In an audio post I did a few days ago, I talked about interaction design and my experiences as a graphic designer. It is amazing to me the process that goes into the creation of things, be it an iPod or a design poster. In Designing for interaction, Saffer talks about gathering information for design. He says, “thanks to a little thing called the Internet, we now have access to information quickly and easily from many different sources. Very few projects are in the area that no one has thought about before.” This is absolutely true, but the fact remains, everybody gets in a bit of a creative rut sometimes.

Scott Hanson recently posted a blog called, Overcoming The Creative Block. In this, he received quotes from 25 designers and creatives on what they do to combat the lack of creative juices. As I type this I am getting distracted from this, as a friend sent me a video about obsolete video formats. I’m sure many of you bloggers go through the same issues. A lot of the creatives had some interesting bits of advice in this blog. Some cook food, listened to music, travel or simply take their mind of the work and get away from the computer all together. Chad Hagen’s advice resonated best with me,

Staying creative is hard work. Honestly, I don’t think when I got into art school I was very talented at all. I struggled to stand out. I struggled to stay in school. Staying creative was hard work. BUT, the one thing that kept me focused was my desire to be good. I wanted to be really good. I wanted to be as good as those people that WERE talented. I used to think I would eventually, if I worked hard enough, master art like a math equation and then I could relax and just make great stuff and let everything else follow. That time definitely never came, and I know now I never want it to, because the most important thing that keeps me creative is my wanting to be good. So if I’m ever in a rut, the best things to get me out of them is to put myself in places that engage that desire to be good. In a general sense this means to get out and be expose to others creating. In my opinion, there is no better way to trigger your own creativity, than to see what great things others have made or are making. Going to museums, galleries, shows, etc. always inspires my mind in a way that make me want to get back into my own work and make good things.

**Assigned task 1**:
Answer these about the creative block post:
(a) In Designing for interaction, what does Saffer talk about?
(b) How many designers and creatives did Scott Hanson get quotes from?
(c) Whose advice resonated best with the writer?
**Assigned task 2**:
Please repeat the creative block post from "In an audio" to "creative rut sometimes.", substituting "Walkman" for "iPod".

**Data extracts**:
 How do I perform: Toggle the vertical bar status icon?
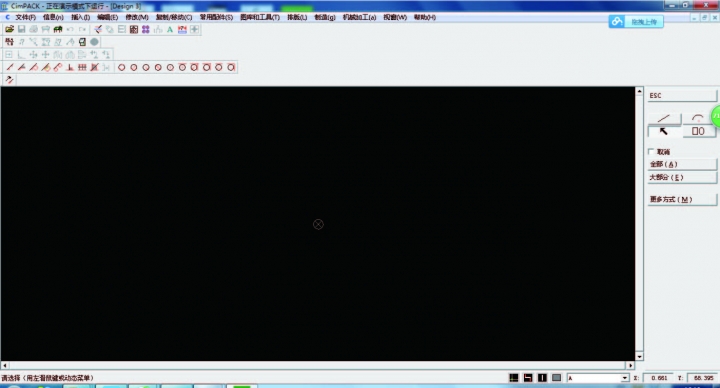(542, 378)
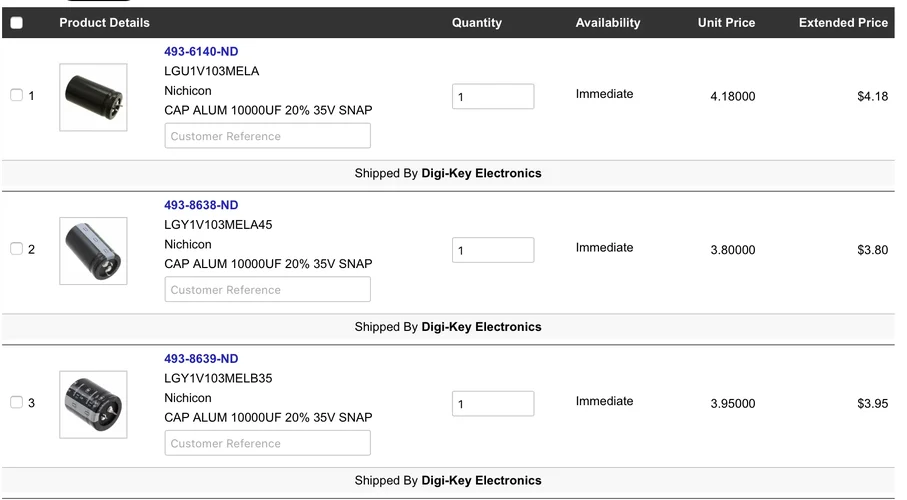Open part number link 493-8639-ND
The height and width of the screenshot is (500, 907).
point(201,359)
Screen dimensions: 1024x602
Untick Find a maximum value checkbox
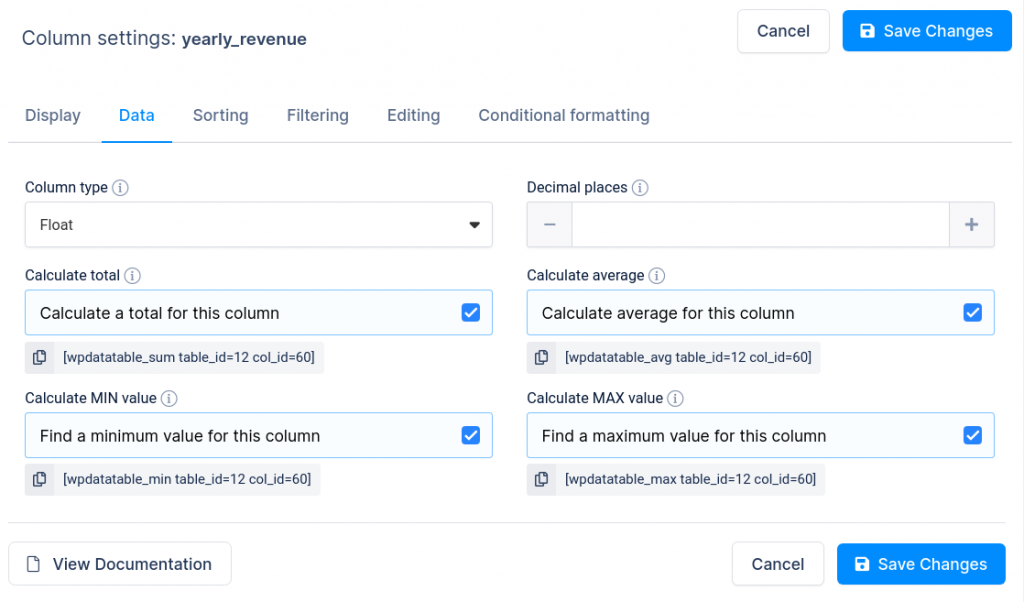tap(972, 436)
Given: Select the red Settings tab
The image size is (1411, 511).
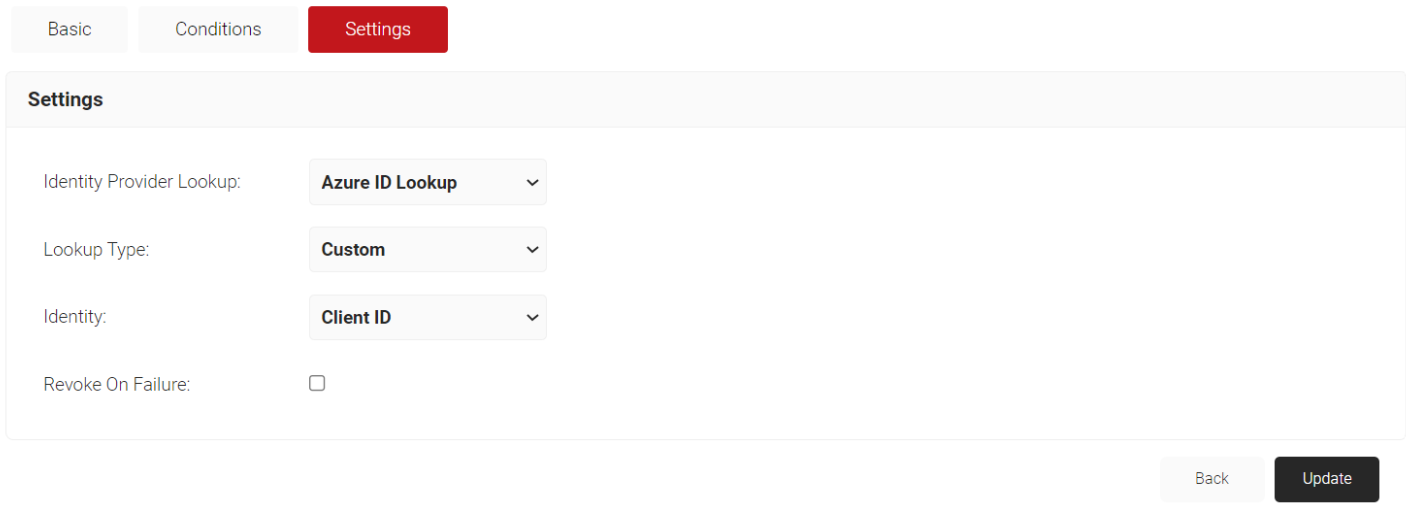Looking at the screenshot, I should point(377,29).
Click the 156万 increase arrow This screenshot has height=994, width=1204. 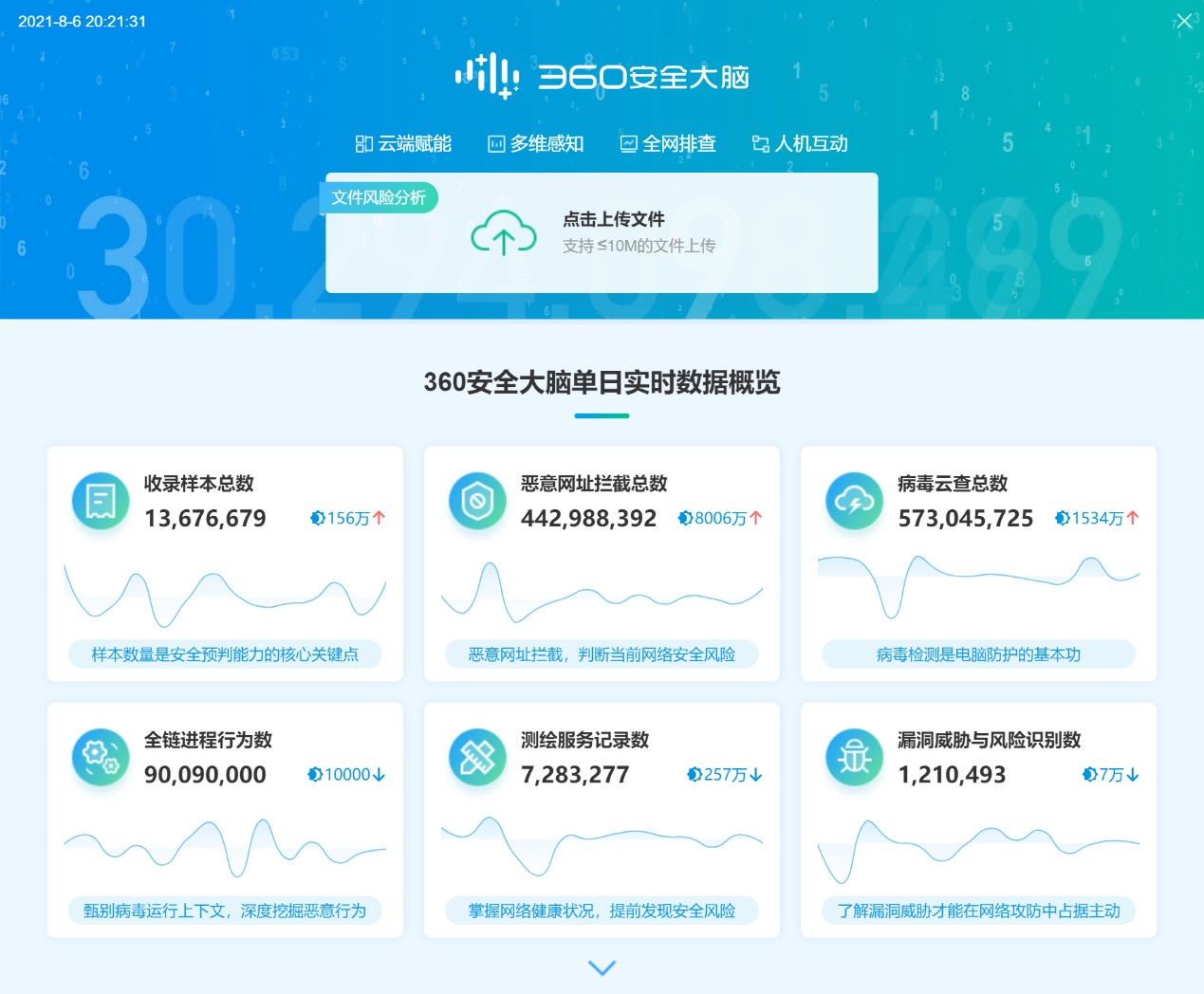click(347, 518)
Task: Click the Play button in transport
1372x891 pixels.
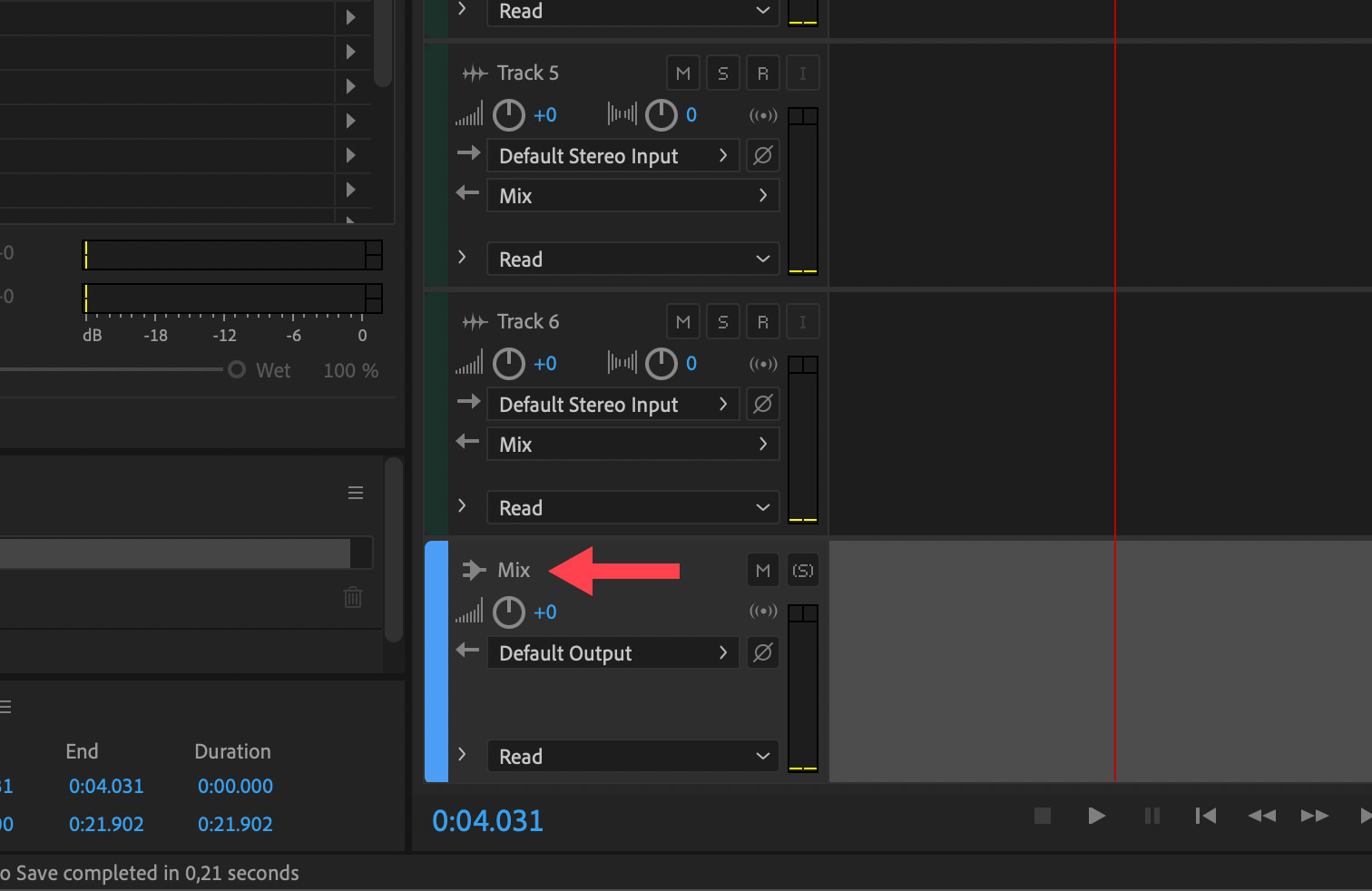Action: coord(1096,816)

**Response area 1**:
(a) Gathering information for design.
(b) 25.
(c) Chad Hagen's.

**Response area 2**:
In an audio post I did a few days ago, I talked about interaction design and my experiences as a graphic designer. It is amazing to me the process that goes into the creation of things, be it an Walkman or a design poster. In Designing for interaction, Saffer talks about gathering information for design. He says, “thanks to a little thing called the Internet, we now have access to information quickly and easily from many different sources. Very few projects are in the area that no one has thought about before.” This is absolutely true, but the fact remains, everybody gets in a bit of a creative rut sometimes.